Aim >>
Switch "GUI agent" to "screen agent" in the stretch from the start of the records through the line that contains "Action: pos(395,103)", and change nothing else. Return only those lines, without the pictures.

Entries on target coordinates
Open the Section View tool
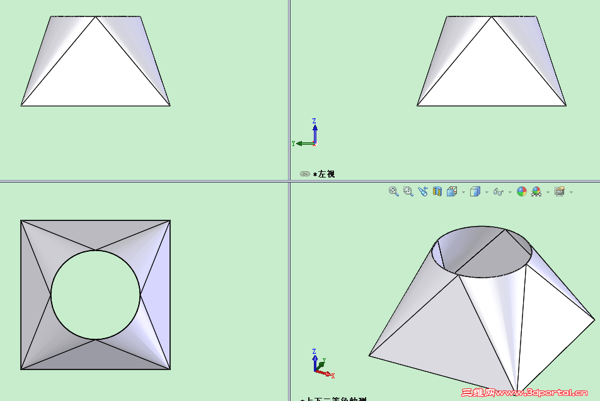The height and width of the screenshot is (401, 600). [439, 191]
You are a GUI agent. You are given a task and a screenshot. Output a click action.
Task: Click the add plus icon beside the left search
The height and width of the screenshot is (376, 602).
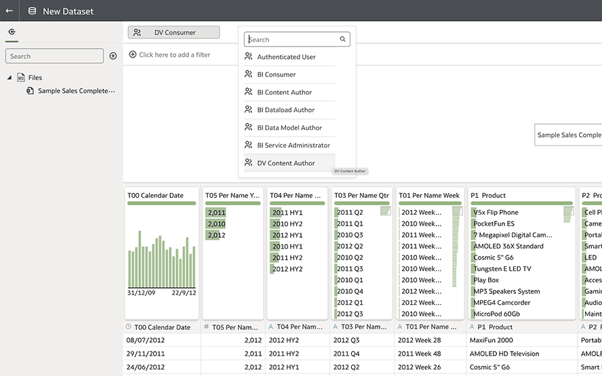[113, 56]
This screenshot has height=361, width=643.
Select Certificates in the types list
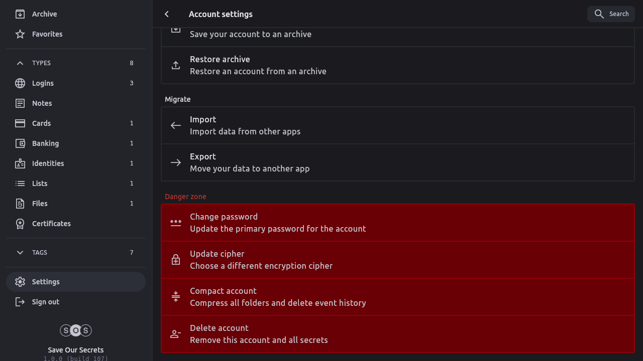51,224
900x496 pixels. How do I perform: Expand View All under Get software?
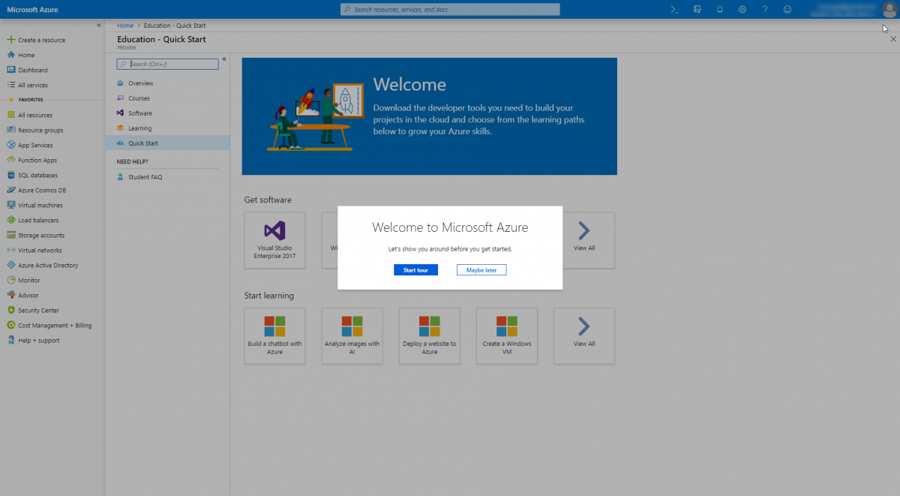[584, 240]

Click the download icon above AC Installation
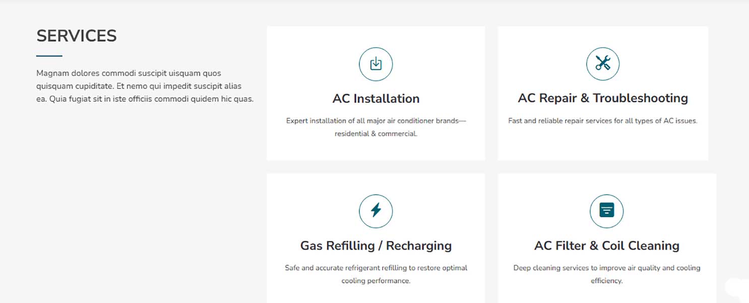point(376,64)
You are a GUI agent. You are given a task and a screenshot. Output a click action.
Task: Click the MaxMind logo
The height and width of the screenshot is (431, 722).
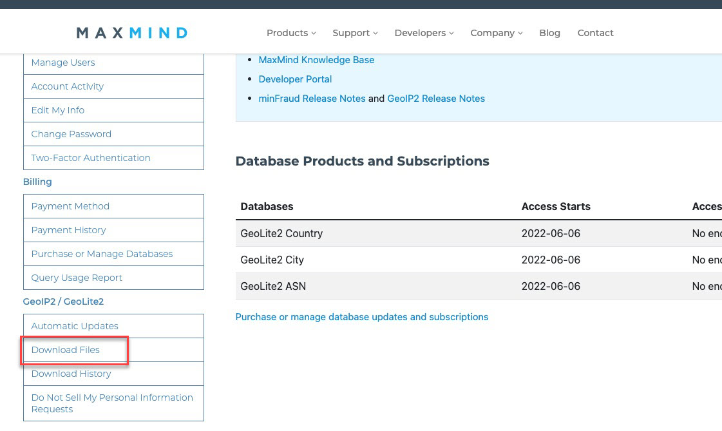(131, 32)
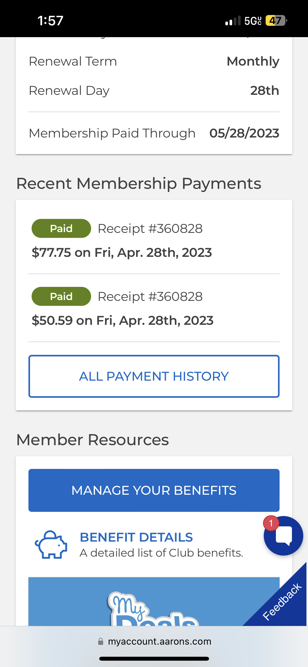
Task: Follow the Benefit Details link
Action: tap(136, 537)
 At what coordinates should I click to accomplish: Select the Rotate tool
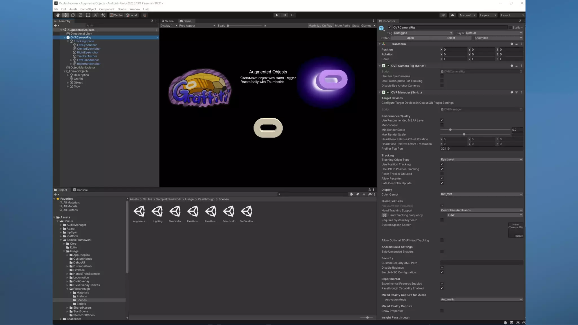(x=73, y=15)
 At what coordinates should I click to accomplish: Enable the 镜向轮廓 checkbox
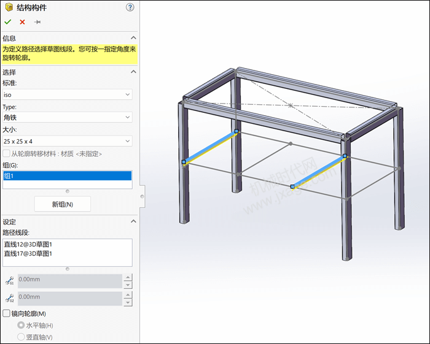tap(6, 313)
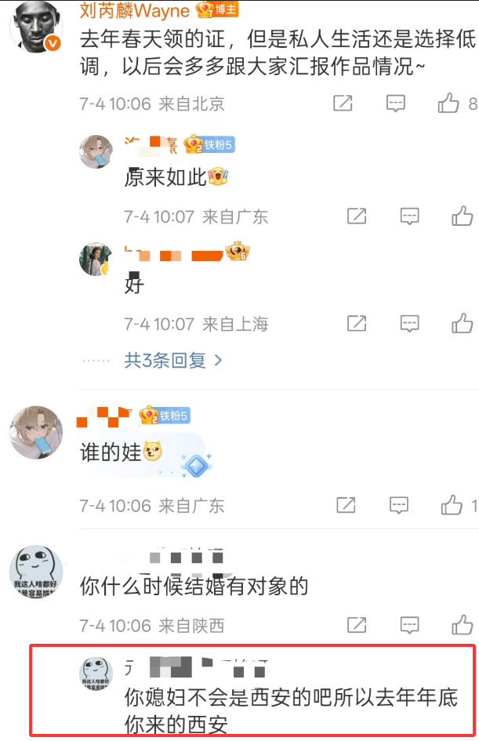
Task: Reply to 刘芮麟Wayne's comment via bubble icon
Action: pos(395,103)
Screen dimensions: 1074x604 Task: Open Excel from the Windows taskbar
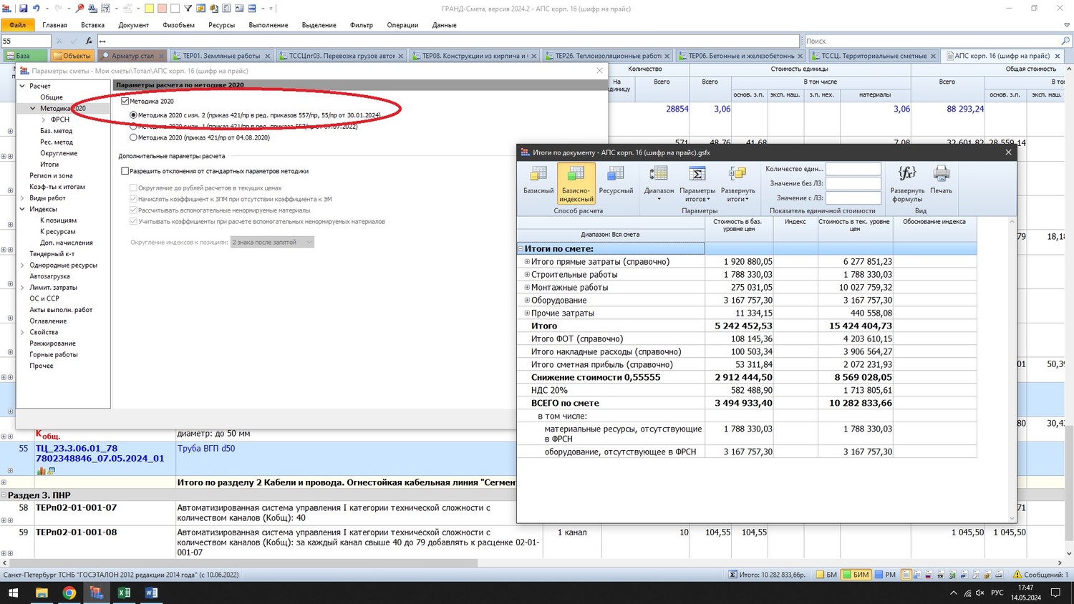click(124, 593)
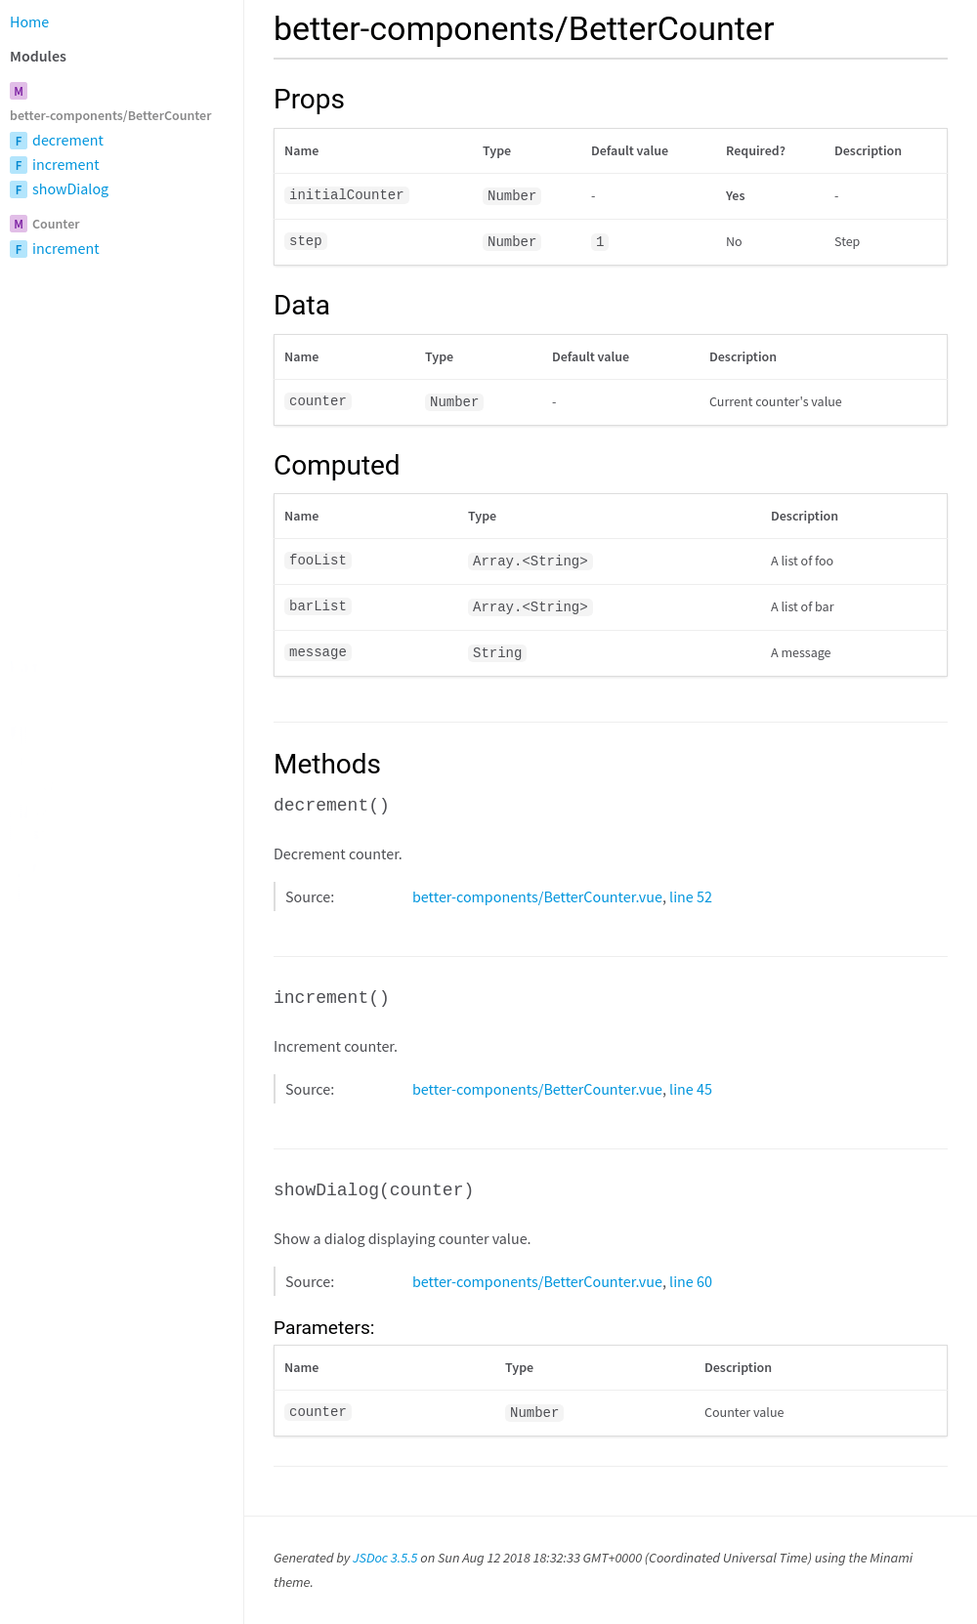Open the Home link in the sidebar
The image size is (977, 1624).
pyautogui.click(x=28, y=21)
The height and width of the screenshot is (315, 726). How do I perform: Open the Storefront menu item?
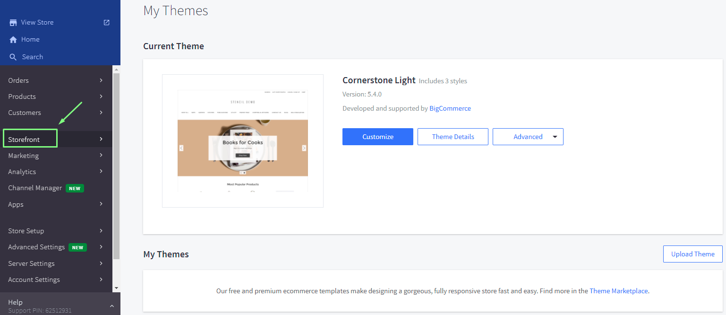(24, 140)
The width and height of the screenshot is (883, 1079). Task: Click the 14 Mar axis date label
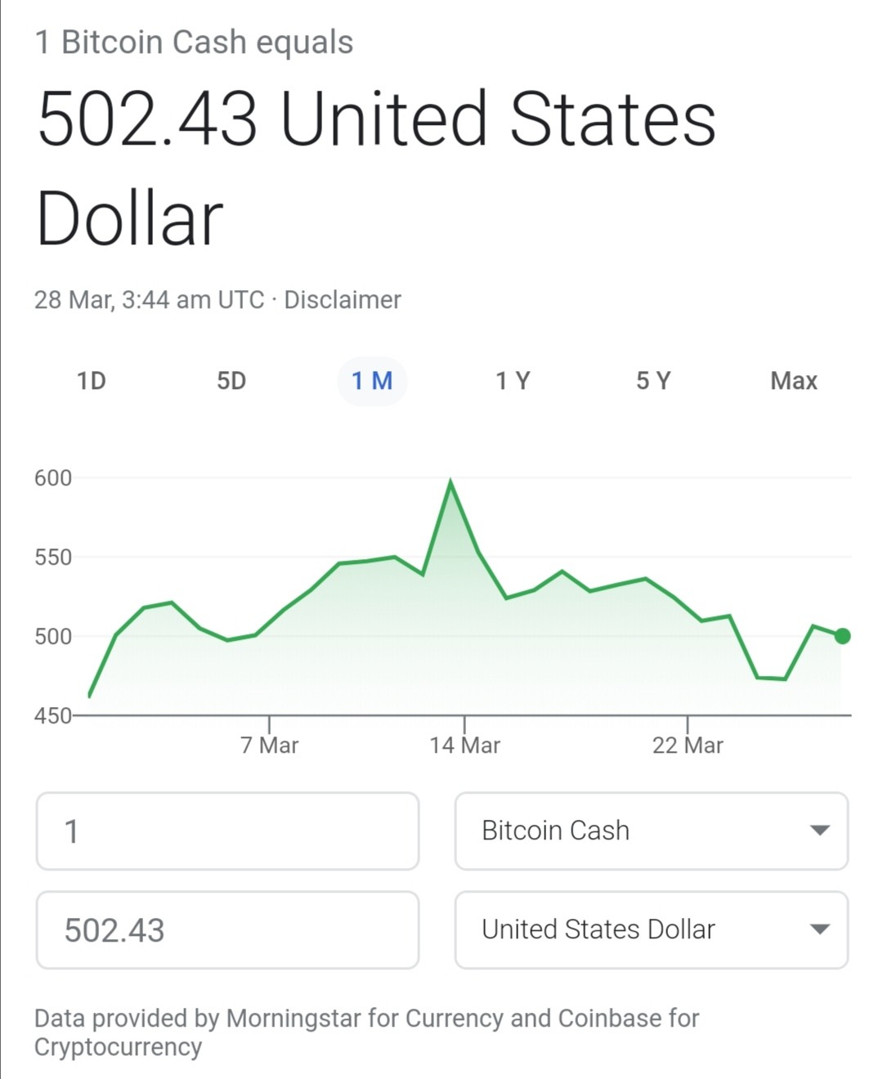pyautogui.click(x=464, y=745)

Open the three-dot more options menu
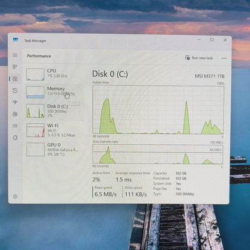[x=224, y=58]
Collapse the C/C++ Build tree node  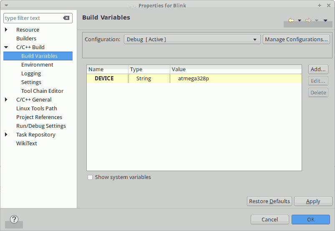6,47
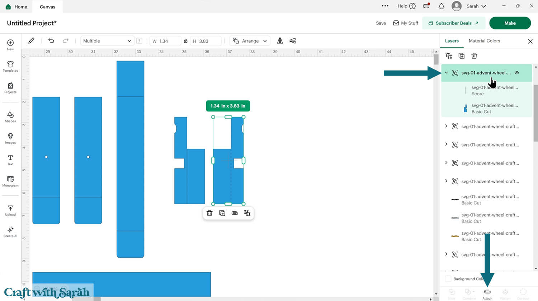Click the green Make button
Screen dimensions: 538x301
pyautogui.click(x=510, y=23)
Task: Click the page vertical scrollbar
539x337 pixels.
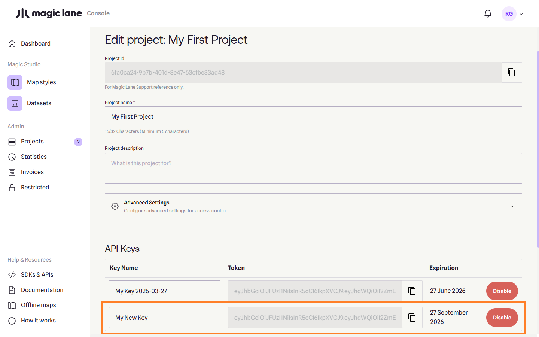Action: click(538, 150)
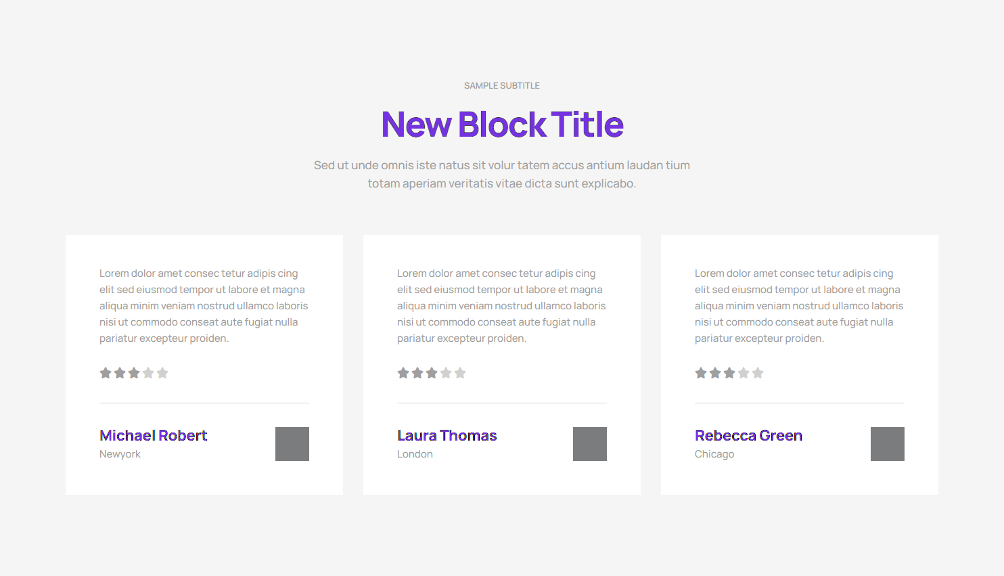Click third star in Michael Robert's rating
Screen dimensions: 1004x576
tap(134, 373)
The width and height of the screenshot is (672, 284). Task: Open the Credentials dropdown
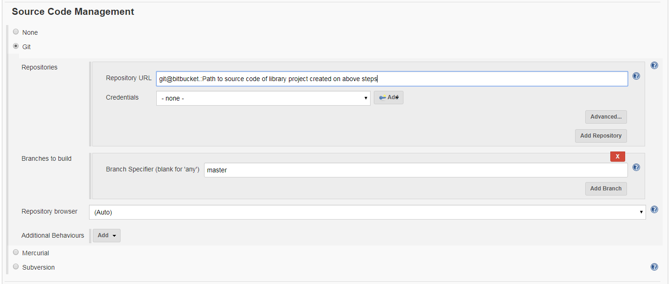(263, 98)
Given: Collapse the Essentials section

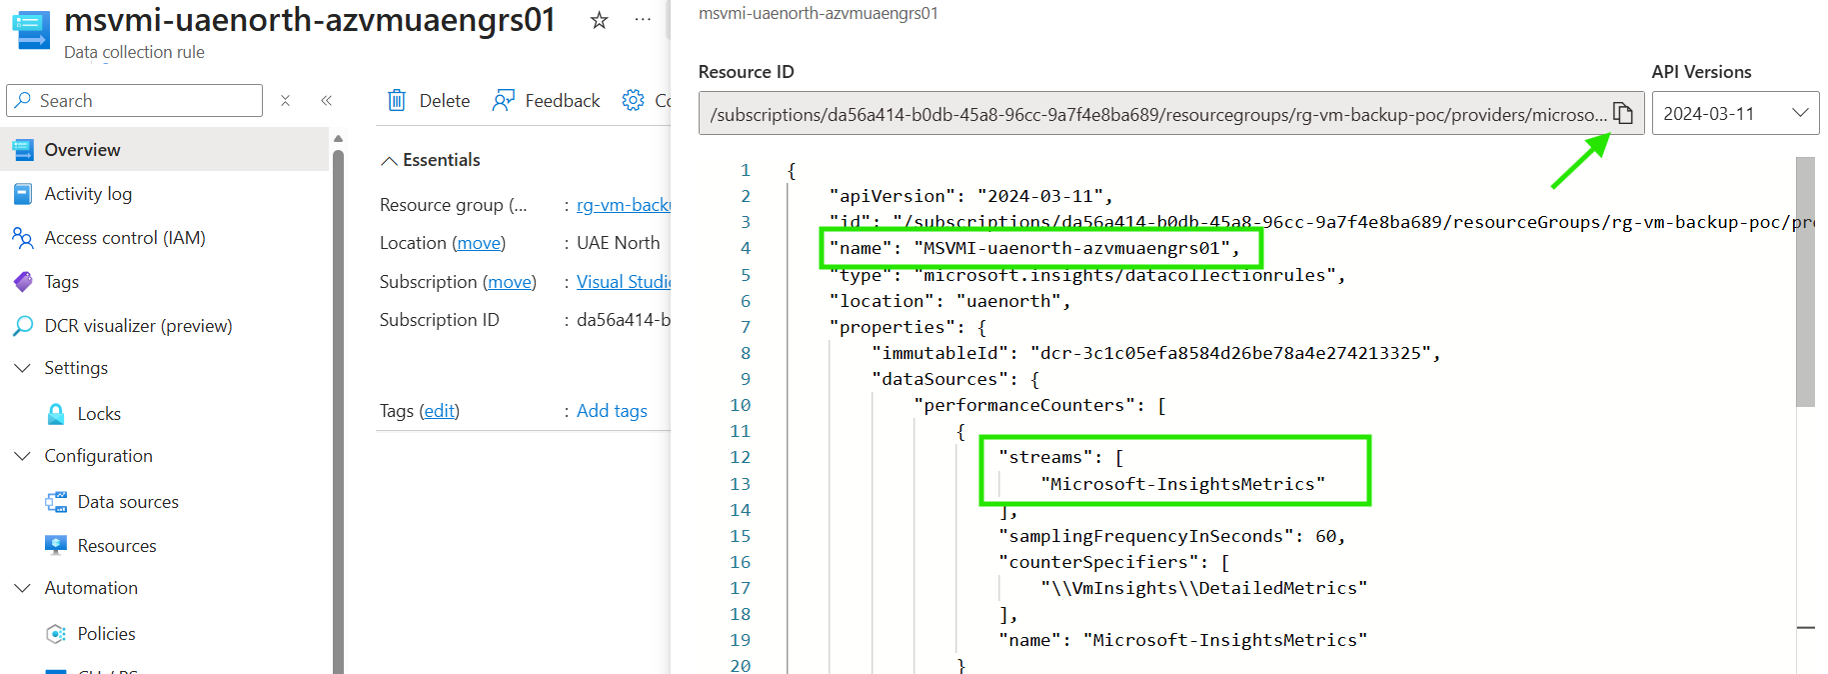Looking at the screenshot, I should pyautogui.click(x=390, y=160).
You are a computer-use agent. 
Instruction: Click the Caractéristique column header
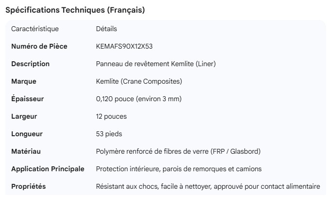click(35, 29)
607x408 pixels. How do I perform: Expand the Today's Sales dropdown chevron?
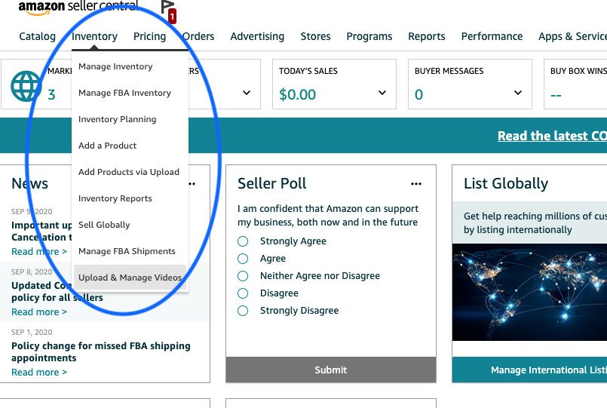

Response to the exercise >>
Open the Section View tool
The height and width of the screenshot is (401, 600). [439, 191]
You are a screen agent. You are given a task and a screenshot. Output a click action.
Task: Click the add plus icon beside the left search
The height and width of the screenshot is (376, 602).
[113, 56]
This screenshot has height=361, width=643.
Select Certificates in the types list
51,224
900x496 pixels. How do I perform: Expand View All under Get software?
[584, 240]

Click the download icon above AC Installation
point(376,64)
You are a screen agent. You are given a task and a screenshot. Output a click action.
Task: Click the MaxMind logo
The height and width of the screenshot is (431, 722).
(131, 32)
Task: Follow the Benefit Details link
Action: tap(136, 537)
 At what coordinates should I click to accomplish: Select the Rotate tool
(x=73, y=15)
 At what coordinates should I click to accomplish: Enable the 镜向轮廓 checkbox
tap(6, 313)
Task: Reply to 刘芮麟Wayne's comment via bubble icon
Action: pos(395,103)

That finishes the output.